- Right fielder / Pitcher
- Born: September 2, 1848 Philadelphia, Pennsylvania, U.S.
- Died: April 3, 1921 (aged 72) Philadelphia, Pennsylvania, U.S.
- Batted: RightThrew: Right

Major-league debut
- May 20, 1871, for the Philadelphia Athletics

Last major-league appearance
- August 19, 1876, for the Louisville Grays

Major-league statistics
- Batting average: .277
- Runs batted in: 165
- Win–loss record: 7-20
- Stats at Baseball Reference

Teams
- National Association of Base Ball Players West Philadelphia (1867) Geary of Philadelphia (1867–1868) Keystone of Philadelphia (1868–1869) Philadelphia Athletics (1870) League player Philadelphia Athletics (1871 New York Mutuals (1872) Philadelphia White Stockings (1873–1874) Philadelphia Centennials (1875) Philadelphia Athletics (1875) Louisville Grays (1876) New York Mutuals (1876)

= George Bechtel =

American baseball player (1848–1921)

George A. Bechtel (September 2, 1848 — April 3, 1921) was an American right fielder and pitcher in professional baseball's early history. He played in all five seasons of baseball's first all-professional league, the National Association, and later played in the first season of the National League, when the Association folded. In 1876, he became the first player in major-league history to be suspended for life for intentionally losing games for money.

==Career==
Born in Philadelphia, Pennsylvania, Bechtel began his professional career in 1871 for the Philadelphia Athletics, when they joined the new National Association. Bechtel had played for the Athletics in 1870, and stayed with the team during its transformation from the previous version of the National Association. He batted .351 that season while playing in 20 of the team's 28 games, as the Athletics won the season's championship. Bechtel had also played for a couple of other Philadelphia teams during his amateur career before 1870. He was formerly of the Philadelphias in 1867, and the Keystones in both 1868 and 1869.
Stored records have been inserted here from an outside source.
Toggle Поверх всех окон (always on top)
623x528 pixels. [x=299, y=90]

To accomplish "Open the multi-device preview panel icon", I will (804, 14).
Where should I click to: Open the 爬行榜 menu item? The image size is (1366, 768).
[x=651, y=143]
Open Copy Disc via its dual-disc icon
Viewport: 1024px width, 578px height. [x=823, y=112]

The following season, he signed with the New York Mutuals, who had offered him a higher salary in 1872, and batted .302 and scored 64 runs in the team's 54-game schedule. After just one season in New York, Bechtel moved back to Philadelphia, playing the next two seasons for the Philadelphia White Stockings with mixed success at the plate, batting .244 in 1873 and .278 in 1874. When the 1875 season began, he again moved, this time to the Philadelphia Centennials, and was their pitcher in all 14 games that the club played.

On May 26, 1875, after a 2–12 start, Bechtel and fellow Centennial Bill Craver were sold to the Philadelphia Athletics for $1,500. This is the first known sale of ballplayers from one team to another in baseball history. The sale was officially an enticement for the Centennials to fold, which they did.

==Expulsion==
Rumors surrounded Bechtel's play ever since the late 1860s, indicating that he was a very good fielder, one of the better fielders of the day, but his play at times became sloppy. Henry Chadwick once stated regarding his play: "At the commencement of the season, Bechtel's play in left field was equal to any player, but, as the season wore on, he grew careless, and from other causes unnecessary to mention, he played poorly."
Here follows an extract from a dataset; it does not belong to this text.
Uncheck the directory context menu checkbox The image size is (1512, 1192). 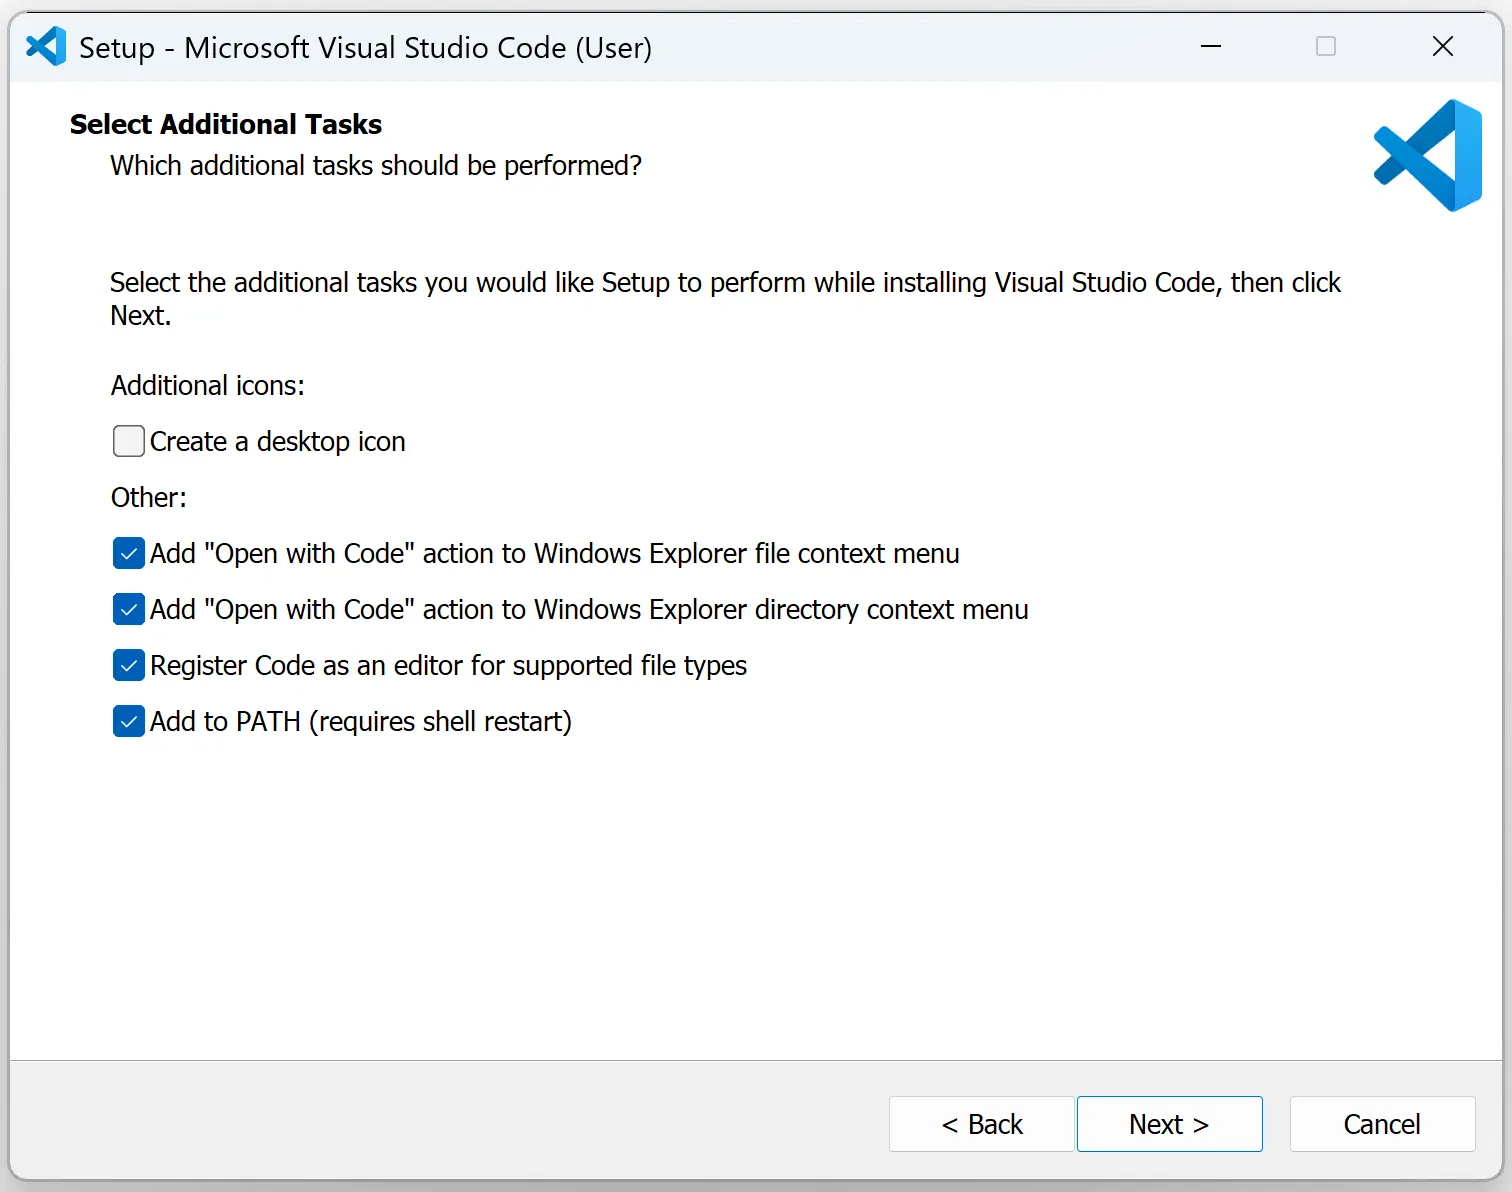coord(129,609)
On May 30, 1876, in a game against the Mutuals, he made three of the team's nine errors, all three in crucial game situations. After the game, he became a "much suspected man" by the press and his team alike, so the team suspended him for crooked play.
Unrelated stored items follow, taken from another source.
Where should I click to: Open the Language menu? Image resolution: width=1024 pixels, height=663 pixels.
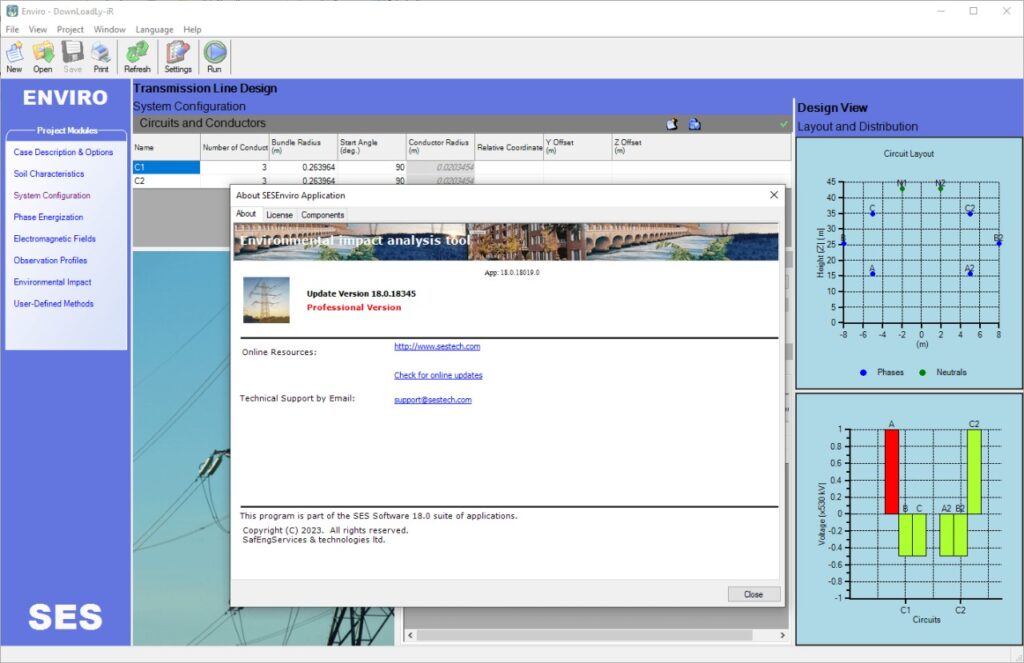point(154,30)
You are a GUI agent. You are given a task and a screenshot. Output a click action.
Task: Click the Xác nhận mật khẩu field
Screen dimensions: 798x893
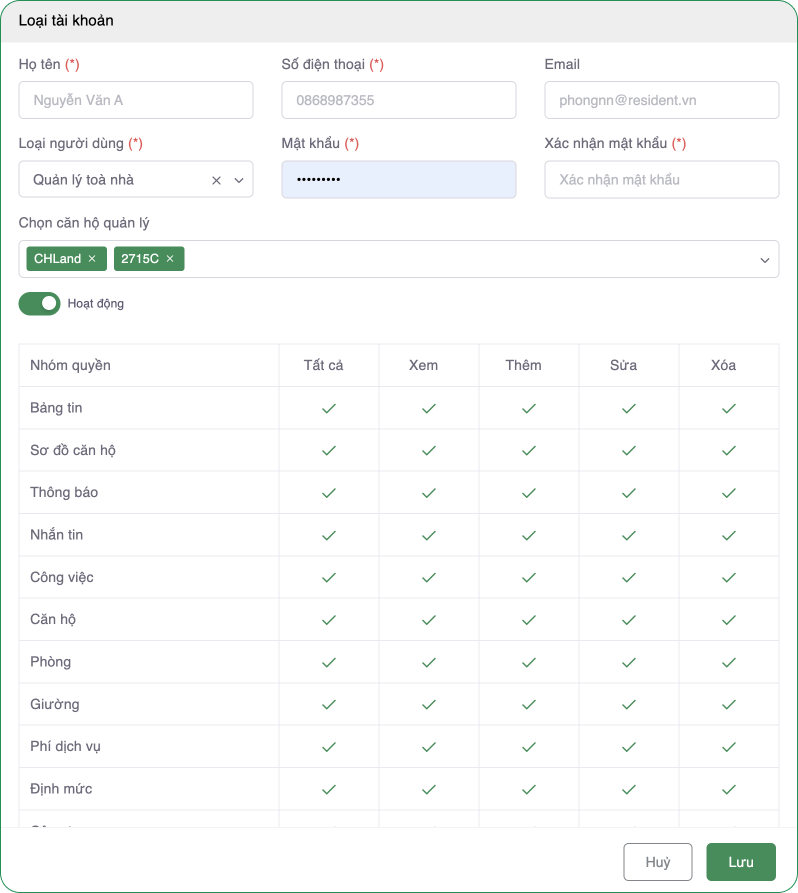[x=661, y=180]
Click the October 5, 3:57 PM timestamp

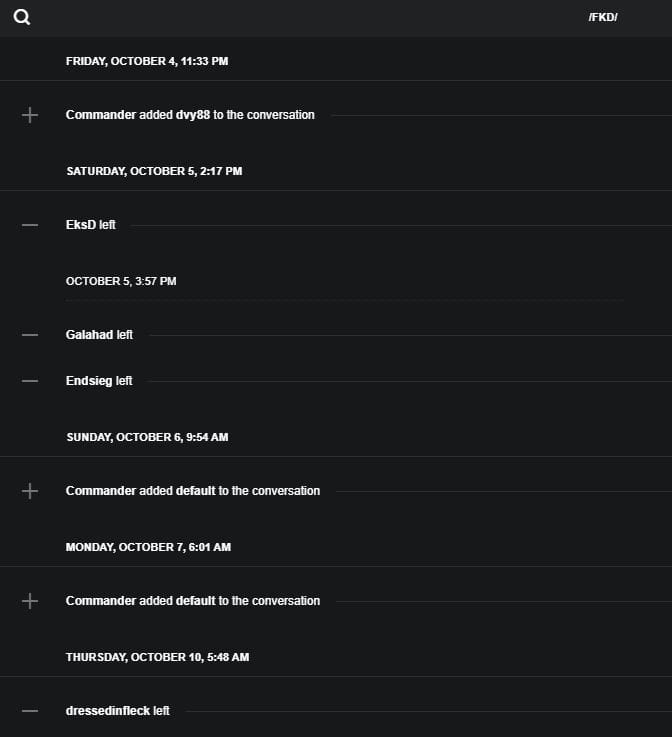[x=121, y=281]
On June 10, Bechtel wired teammate Jim Devlin a message stating "We can make $500 if you lose the game today. Tell John [manager Jack Chapman] and let me know at once. BECHTEL." Devlin wired him back explaining that he was not that kind of player, and presented the telegram to the team's management. Louisville immediately suspended him from the team. Bechtel was picked up by the Mutuals and played in a couple of games for them before the end of the season. The National League followed the lead of the Grays and suspended Bechtel before the 1877 season, and despite attempts for re-instatement, he was denied. Devlin himself was also banned for life the following season when he and a couple of teammates were paid for losing games. Bechtel had a stroke on April 1, 1921, and two days later he died at St. Mary's Hospital in Philadelphia.